Which is not to say everything is how it should be. There are no snakes or creepy crawlies of any kind. And there are precious few specific ties to elements from the movies. No familiar characters besides Indy. You'd think he might look up Sallah while he was in Cairo, but no, and he never mentions Marcus. His school is strangely referred to only as "the university in Washington," which means it can't be Marshall or Barnett.

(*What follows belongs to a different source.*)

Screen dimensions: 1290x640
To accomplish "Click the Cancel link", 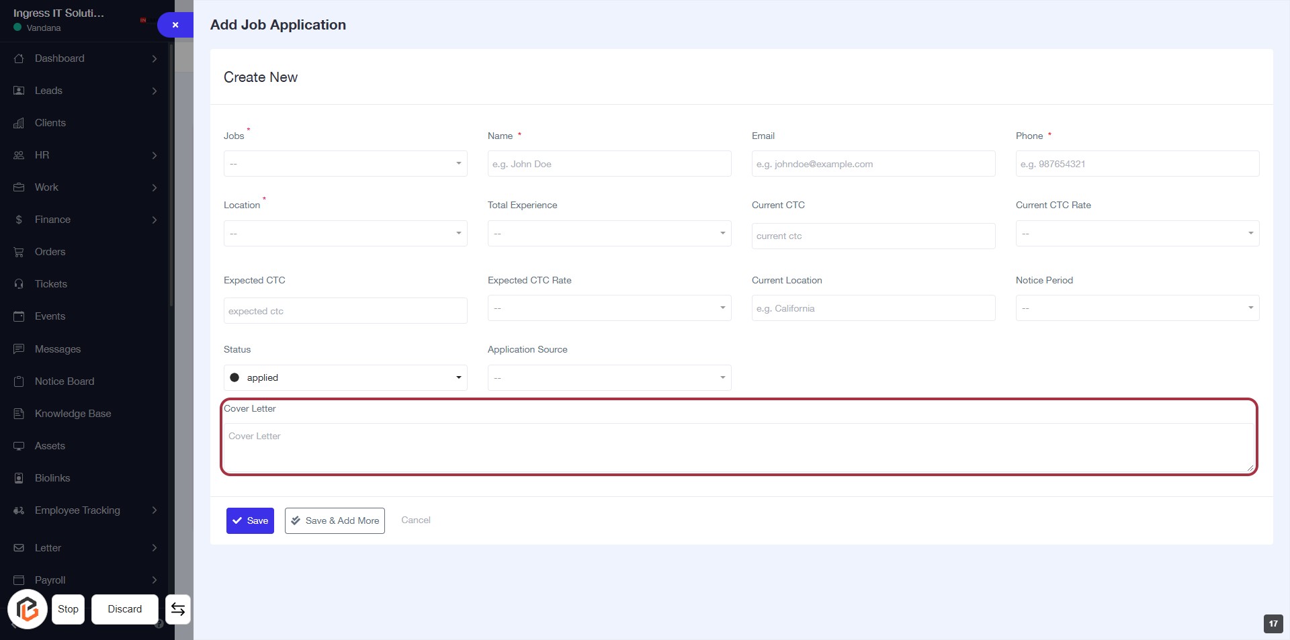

But my biggest gripe is the creepy attitude Indy has toward Elizabeth Smith. She's not a love interest -- as mentioned, she's meant to be more of an obnoxious, reluctant sidekick -- but she's the only major female character, and Indy almost comes across as a sexual predator. He looks down her blouse, he paws at her chest, and when she complains, he slaps her across the face and later threatens to spank her. It's mostly played for laughs, but it's icky, especially when she's supposed to be just barely an adult, and Indy's 42. Indy shouldn't be a dirty old man, dang it!

One more thing I thought was a bit off (though I guess it's understandable, considering): Indy doesn't exactly hate Nazis in this story. For starters, they're almost always referred to as "Germans" instead of "Nazis." They are villains, but secondary villains at most, and when Indy has to confront them, he expresses a grudging admiration toward them. (In regards to the glider technology: "It could only come from German engineers.") He even quotes Nietzsche. Hard to square with the "Nazis: I hate these guys" Indy from Last Crusade.

Stoo said:
OUTSTANDING, Icybro! Thanks a million!(y)(y)(y) I've been too busy to fully read the story yet but downloaded the document last week and it looks freaking fantastic! SUPERB job on the cover and page formatting! WONDERFUL WORK and appreciated from the very bottom of my heart.

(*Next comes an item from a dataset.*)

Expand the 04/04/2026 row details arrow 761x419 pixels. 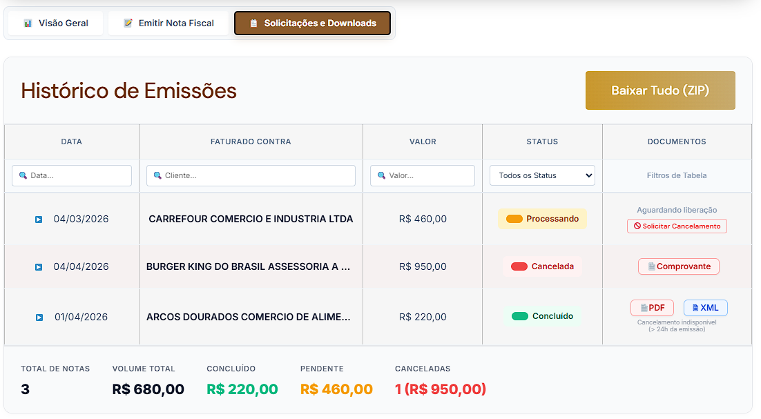click(x=39, y=267)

Yes, your effort must be the 1st complete, English translation (unless someone has done it privately) so congratulations for that...especially having done it solo! That said, how did you do it?

Thanks Stoo! It took some time to get the cover and formatting just right, so it's good to know somebody besides me appreciates such things. (y)

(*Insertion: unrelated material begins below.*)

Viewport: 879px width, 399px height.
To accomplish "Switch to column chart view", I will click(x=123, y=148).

As for how I did it, that's a long and boring story, but since you asked I'll spill all my secrets after work tonight, when I have a little more time.
 

Icybro

Member
Here's what I did:
  1. I scanned my copy of the original German book using my homemade bookscanner.
  2. I prettied up the scanned pages using Book Scan Wizard and Scan Tailor.
  3. I collected all the pretty scanned pages into a DjVu-format ebook using djvubind, which also conveniently performed OCR so I could extract the German text.
  4. I went through the OCR'd text page-by-page and cleaned it up, comparing it to the page images. OCR has gotten a lot better in recent years, but I can tell you, with this book it had a lot of trouble, especially with the German quotation marks (« and » look like n and u, apparently) and m's (they're almost indistinguishable from rn's in this typeface, even for a human eye). That took about a month.
  5. I uploaded the cleaned up German text to Google Translate, which instantly produced an almost readable, mostly English translation. A sample passage:
    He had hoped it to the dusty trails straight out to depend in the desert, but the dilapidated, moth Schlaglöchem streets did not allow the necessary speed.
    Then I spent a few months smoothing that out as best I could, sentence by sentence:
    He had hoped to lose them in the dusty trails that led out of the desert, but the decrepit roads, speckled with potholes, did not allow him the necessary speed.
    Good enough!
  6. Once I finished cleaning up the auto-translated text, I read through it again looking for typos and phrases that were still unacceptably awkward.
  7. Finally, I imported the text into LyX, hunted down and applied a close approximation of the original typeface, reapplied the italics and other formatting miscellanea (title page, page numbering, section breaks, etc.) from the German text, and GIMP'ed up a scan of the cover. LyX made the PDF.